When he got back he hinted to me about getting some books of his and watching something. He also mentioned he was going to visit his mom in Palm Springs soon for a while. I asked if he wanted to hang before he left. He got weird and said something like “I’m always down to hang but it’s tricky right now, I’ll feel it out, etc” I said it felt like he was cutting me out of his life and I felt like I was bothering him so maybe we just shouldn’t talk. He then said something like, that he wanted to see me but it didn’t feel safe emotionally right now, that he “was not avoiding me, just getting away” and that it was about “his boundaries and being able to do what we want without guilt or shame.” That he felt maybe it was “easier to have the distance, so it didn’t feel like he was picking his friends over me.” At the end of the conversation it was revealed he was only visiting his mom for a day and then got a summer house down the street with the same crew of friends from the other month long trip. It did sting because him and I were going to get a month long summer house right before this all fell apart. He said something like “sorry this sucks. If u don’t want to talk I will respect that.” I said “i don’t think anything sucks. It’s just about your needs. U can do whatever you need to do.” He attempted to change the subject and chat with me about other stuff after that, but I didn’t really feel like it and stopped responding.
I know he is not involved with those women, but just the entire thing is sad. I don’t want to be with him at all anymore though. He is so far in denial and repressing his emotions I can’t ever see him coming out of that. I have no desire to reach out or talk to him at all. And I feel weirdly calm, more than ever before. I also connected with a secure I used to date casually years ago and just talking with someone who doesn’t have all these deactivation defenses up is so refreshing. He knows I am not ready to date though, as I’m still working on healing my own FA behaviors with therapy etc.
++++++++++
• **EXERCISES TO COMPLETE**
1. In the relationship account, why did learning about the summer house down the street sting?
2. Proceed with the relationship account, starting after its final sentence.
The material after this point comes from a separate source.

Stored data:
++++++++++
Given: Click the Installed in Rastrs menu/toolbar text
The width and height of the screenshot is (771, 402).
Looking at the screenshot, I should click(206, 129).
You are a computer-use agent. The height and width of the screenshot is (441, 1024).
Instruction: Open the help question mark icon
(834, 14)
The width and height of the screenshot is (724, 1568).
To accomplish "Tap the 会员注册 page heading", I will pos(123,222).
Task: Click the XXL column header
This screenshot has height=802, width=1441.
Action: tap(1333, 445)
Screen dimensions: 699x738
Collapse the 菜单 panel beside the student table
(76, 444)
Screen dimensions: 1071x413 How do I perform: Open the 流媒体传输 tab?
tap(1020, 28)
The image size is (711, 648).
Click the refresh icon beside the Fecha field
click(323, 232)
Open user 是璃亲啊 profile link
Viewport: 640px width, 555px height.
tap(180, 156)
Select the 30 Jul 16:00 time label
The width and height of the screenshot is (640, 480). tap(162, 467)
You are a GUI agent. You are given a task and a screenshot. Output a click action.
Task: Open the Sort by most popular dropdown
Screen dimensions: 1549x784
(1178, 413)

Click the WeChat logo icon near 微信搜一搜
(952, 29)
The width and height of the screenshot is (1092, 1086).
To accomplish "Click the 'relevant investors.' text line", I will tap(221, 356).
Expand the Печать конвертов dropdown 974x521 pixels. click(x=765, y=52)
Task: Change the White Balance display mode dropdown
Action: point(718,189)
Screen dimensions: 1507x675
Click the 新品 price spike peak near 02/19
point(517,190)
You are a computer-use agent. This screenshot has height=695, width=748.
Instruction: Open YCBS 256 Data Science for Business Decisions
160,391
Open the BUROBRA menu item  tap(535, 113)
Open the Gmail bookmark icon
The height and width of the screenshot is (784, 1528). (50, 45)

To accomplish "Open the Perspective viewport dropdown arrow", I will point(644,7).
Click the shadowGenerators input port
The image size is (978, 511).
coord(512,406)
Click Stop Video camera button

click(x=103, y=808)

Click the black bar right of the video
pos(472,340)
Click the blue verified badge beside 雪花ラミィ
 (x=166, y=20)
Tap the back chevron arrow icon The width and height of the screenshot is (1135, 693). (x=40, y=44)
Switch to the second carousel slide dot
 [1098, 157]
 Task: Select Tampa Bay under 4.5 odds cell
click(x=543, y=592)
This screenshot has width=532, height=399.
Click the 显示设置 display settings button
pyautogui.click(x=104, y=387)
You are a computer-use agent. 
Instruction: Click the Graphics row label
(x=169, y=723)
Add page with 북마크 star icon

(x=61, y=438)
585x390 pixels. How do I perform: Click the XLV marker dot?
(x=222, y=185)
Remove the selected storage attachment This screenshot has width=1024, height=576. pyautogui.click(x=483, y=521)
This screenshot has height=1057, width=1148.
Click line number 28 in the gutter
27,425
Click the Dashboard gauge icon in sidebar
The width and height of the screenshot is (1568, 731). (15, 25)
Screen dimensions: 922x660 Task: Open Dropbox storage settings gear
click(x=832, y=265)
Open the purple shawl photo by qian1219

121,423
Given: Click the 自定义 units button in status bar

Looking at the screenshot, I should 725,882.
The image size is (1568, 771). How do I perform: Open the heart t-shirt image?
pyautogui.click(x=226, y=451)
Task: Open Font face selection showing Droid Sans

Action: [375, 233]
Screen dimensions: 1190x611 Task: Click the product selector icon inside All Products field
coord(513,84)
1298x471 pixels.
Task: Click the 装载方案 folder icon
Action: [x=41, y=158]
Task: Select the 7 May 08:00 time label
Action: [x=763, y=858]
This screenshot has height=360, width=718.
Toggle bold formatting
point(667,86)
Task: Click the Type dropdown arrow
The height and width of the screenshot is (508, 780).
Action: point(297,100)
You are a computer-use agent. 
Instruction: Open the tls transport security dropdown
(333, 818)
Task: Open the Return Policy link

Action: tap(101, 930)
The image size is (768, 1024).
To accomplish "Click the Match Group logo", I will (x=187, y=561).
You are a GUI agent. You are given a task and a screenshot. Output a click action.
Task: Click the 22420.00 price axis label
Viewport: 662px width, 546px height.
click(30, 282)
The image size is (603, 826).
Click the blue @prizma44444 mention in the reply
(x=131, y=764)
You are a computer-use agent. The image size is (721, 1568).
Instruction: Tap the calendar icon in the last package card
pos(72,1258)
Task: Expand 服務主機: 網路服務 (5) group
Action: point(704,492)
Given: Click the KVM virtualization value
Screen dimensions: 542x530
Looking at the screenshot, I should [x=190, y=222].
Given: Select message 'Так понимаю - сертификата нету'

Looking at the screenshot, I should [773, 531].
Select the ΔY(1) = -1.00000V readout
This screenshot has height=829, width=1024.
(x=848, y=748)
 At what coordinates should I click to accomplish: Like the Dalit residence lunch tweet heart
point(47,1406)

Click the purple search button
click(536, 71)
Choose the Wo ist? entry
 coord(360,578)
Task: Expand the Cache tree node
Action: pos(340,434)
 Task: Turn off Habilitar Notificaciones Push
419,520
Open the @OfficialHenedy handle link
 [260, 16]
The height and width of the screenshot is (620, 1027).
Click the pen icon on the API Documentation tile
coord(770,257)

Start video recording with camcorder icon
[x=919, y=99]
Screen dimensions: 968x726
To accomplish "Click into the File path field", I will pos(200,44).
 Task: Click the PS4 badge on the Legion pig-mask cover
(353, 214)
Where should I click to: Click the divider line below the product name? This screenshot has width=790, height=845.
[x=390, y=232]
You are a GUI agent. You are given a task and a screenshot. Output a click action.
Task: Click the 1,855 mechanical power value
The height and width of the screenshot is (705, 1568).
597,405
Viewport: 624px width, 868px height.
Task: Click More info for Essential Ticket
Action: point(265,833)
++++++++++
• **TASK RESPONSES**
1. It stung because he and the narrator had been planning to get a month-long summer house together right before everything fell apart.

2.
I am friends with several of my exes. I do wonder if that would ever be possible for Ben or if he will always see me as an attachment figure. He treats his friends like gold. I’d love if we could be friends, but I never want to date him again. I also can’t help but find it interesting he is able to be around friends this closely, it’s crazy to me how securely attached with friends he is. They just don’t trigger him whatsoever. Lastly, I wonder if this summer house thing could be lifetime fulfilling for him. It seems like the perfect situation. Social/shallow emotional met, no intimacy, arms length bonding, fun.. etc. Also just as an observation, the two women in his “summer house” are some of the most AP people I’ve ever witnessed. He would be running for this hills if either of them ever tried to cross that boundary. That harmed my relationship with him too, because his closer female friend was very excluding towards me. Anyway, what a mess, all of it. I’m sure it’s very common for avoidants to say stuff like “I’m not avoiding you, I’m just ______ (very obviously avoiding)” “I’m not picking my friends over you, I’m just _____” ....... but yeah, I regret ever pushing him to do the work he is so obviously not willing to do at all, but at least I learned a lot about myself in the process about what I need and won’t accept in the future.